The discounted cash flow analysis indicated an implied total equity value reference range for SomaLogic of $1,167.1 million to $1,398.2
million, as compared to the assumed value of the Closing Merger Consideration of $1,250.0 million.”
The disclosure
on page 161 of the Definitive Proxy Statement/Prospectus is hereby supplemented by adding in the following disclosure as a third paragraph
under the heading “Certain Engagements in Connection with the Business Combination and Related Transactions”:
“CMLS II retained Jefferies
as a placement agent and capital markets advisor in connection with the proposed PIPE financing transaction in connection with the Business
Combination. Jefferies will receive customary PIPE placement agent fees, consistent with market practice. Such fees are contingent on
the Closing of the PIPE financing transaction.”
- END OF SUPPLEMENT
TO PROXY STATEMENT/PROSPECTUS –
Important Information
About the Business Combination and Where to Find It
A full description of
the terms of the business combination are provided in the Registration Statement, which include a prospectus with respect to the securities
of the combined entity to be issued in connection with the business combination and a proxy statement with respect to the Special Meeting.
CM Life Sciences II urges its investors, stockholders and other interested persons to read the definitive proxy statement/ prospectus
included in the Registration Statement, as well as other documents filed with the SEC, because these documents contain important information
about CM Life Sciences II, SomaLogic and the business combination. The Registration Statement was declared effective by the SEC on August
12, 2021 and the definitive proxy statement/prospectus and other relevant documents are being mailed to CM Life Sciences II’s stockholders
as of the Record Date. Stockholders may also obtain a copy of the definitive proxy statement/prospectus, and other documents filed with
the SEC, without charge, by directing a request to: c/o Corvex Management LP, 667 Madison Avenue, New York, New York 10065.
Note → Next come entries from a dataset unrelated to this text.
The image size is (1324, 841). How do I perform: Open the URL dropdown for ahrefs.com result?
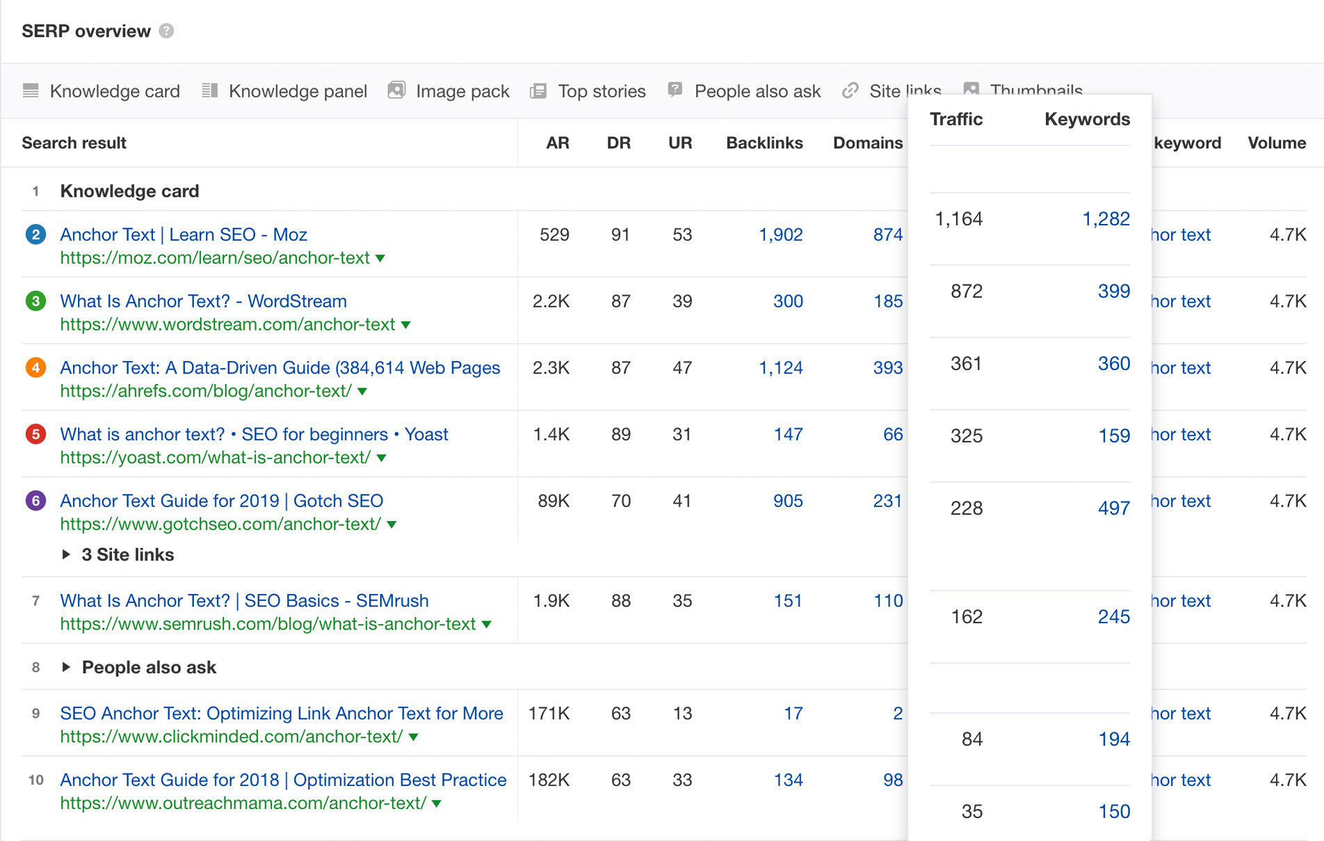coord(361,391)
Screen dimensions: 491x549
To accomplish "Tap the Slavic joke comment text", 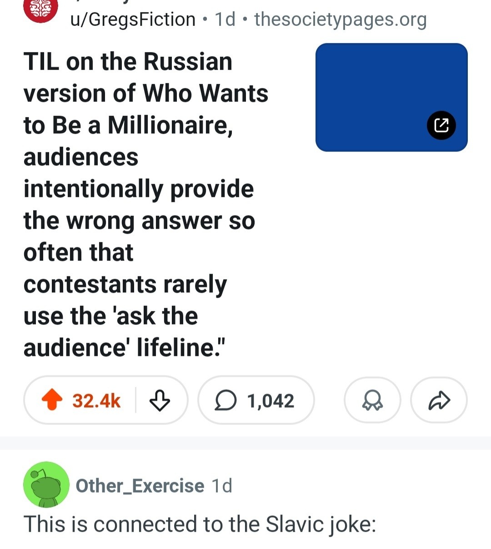I will 200,524.
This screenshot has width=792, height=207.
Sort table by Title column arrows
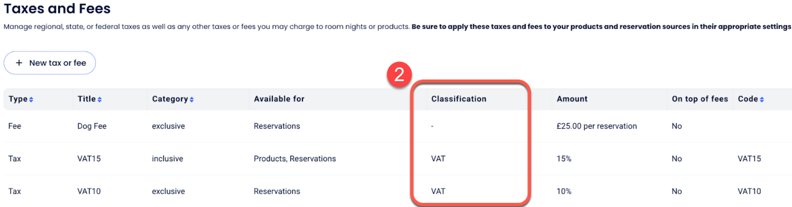[x=99, y=99]
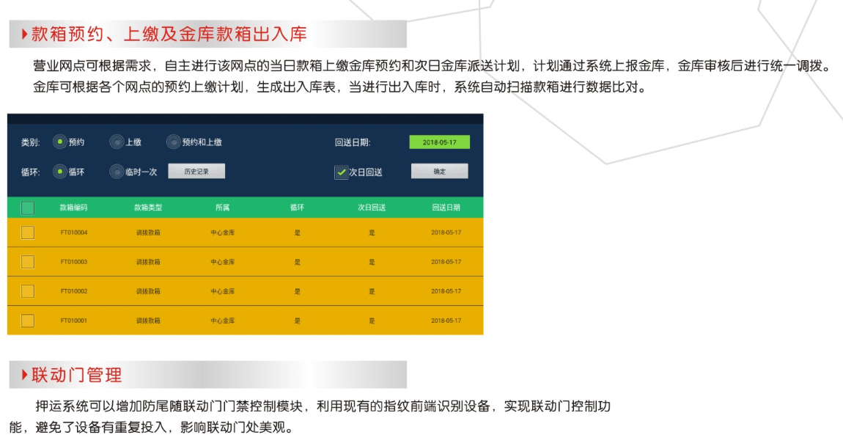Click the 款箱编码 column header
843x443 pixels.
(x=73, y=208)
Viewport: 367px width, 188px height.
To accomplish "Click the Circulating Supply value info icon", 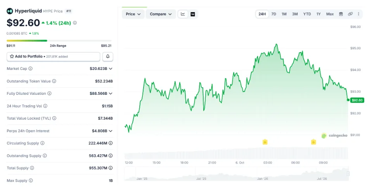I will 111,143.
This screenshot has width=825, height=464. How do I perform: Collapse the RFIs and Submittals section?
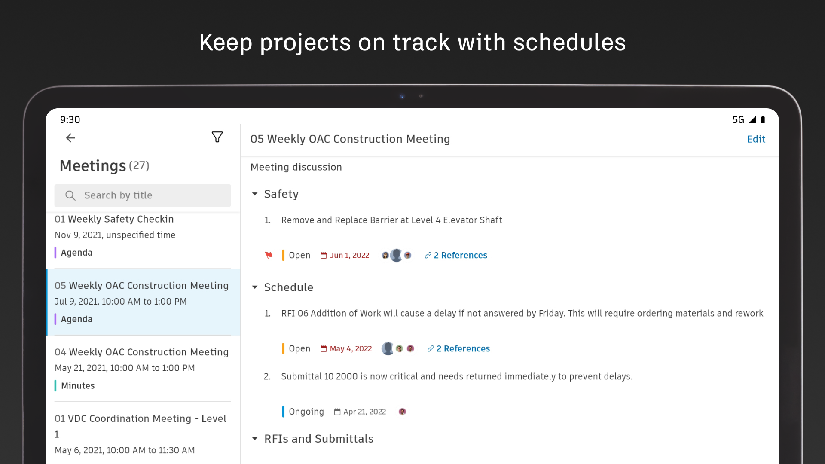tap(255, 439)
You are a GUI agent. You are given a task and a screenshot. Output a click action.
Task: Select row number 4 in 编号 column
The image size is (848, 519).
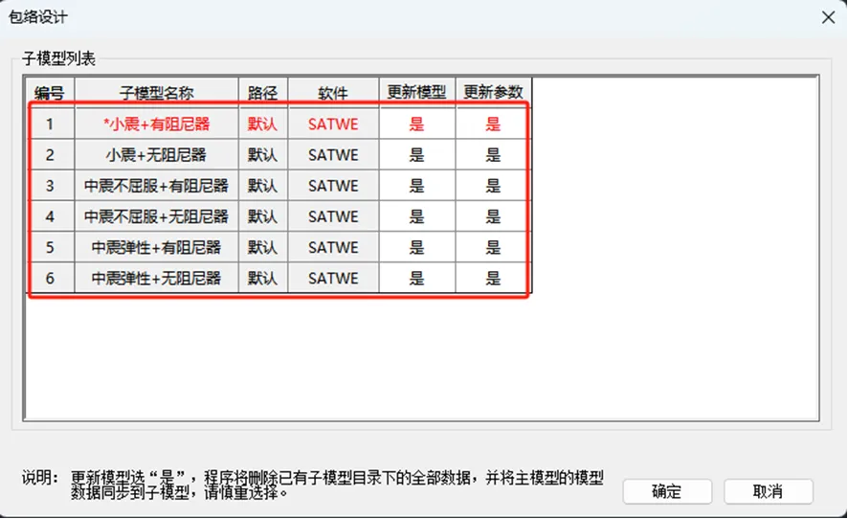coord(50,216)
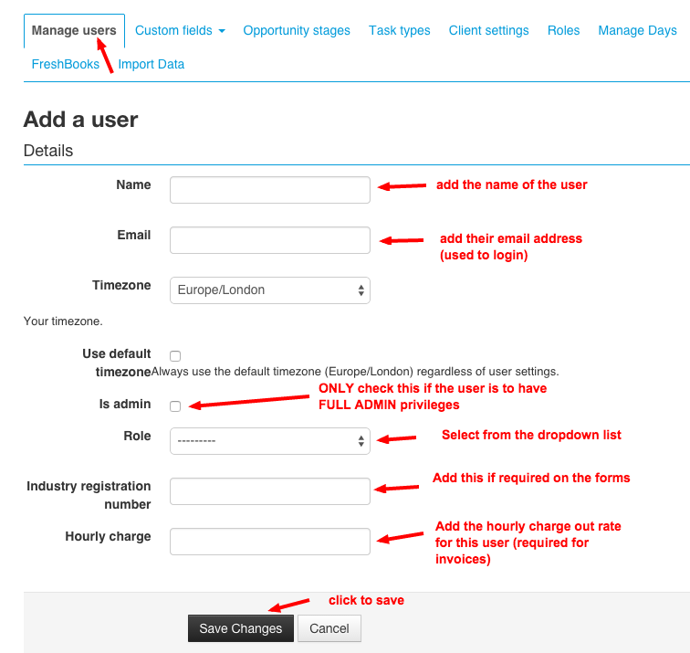The height and width of the screenshot is (653, 690).
Task: Open the Timezone dropdown showing Europe/London
Action: tap(270, 290)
The definitive proxy statement/prospectus can also be obtained, without charge, at the SEC’s website at www.sec.gov.
Participants in the
Solicitation
CM Life Sciences II
and SomaLogic and their respective directors and executive officers may be considered participants in the solicitation of proxies with
respect to the business combination under the rules of the SEC. A list of the names of those directors and executive officers and a description
of their interests in CM Life Sciences II is contained in the definitive proxy statement/prospectus included in the Registration Statement
and is available free of charge at the SEC’s website at www.sec.gov or by directing a request to: c/o Corvex Management LP, 667
Madison Avenue, New York, New York 10065.
No Offer or Solicitation
This release shall not
constitute an offer to sell or the solicitation of an offer to buy any securities, nor shall there be any sale of securities in any state
or jurisdiction in which such offer, solicitation or sale would be unlawful prior to registration or qualification under the securities
laws of any such state or jurisdiction. No offer of securities shall be made except by means of a prospectus.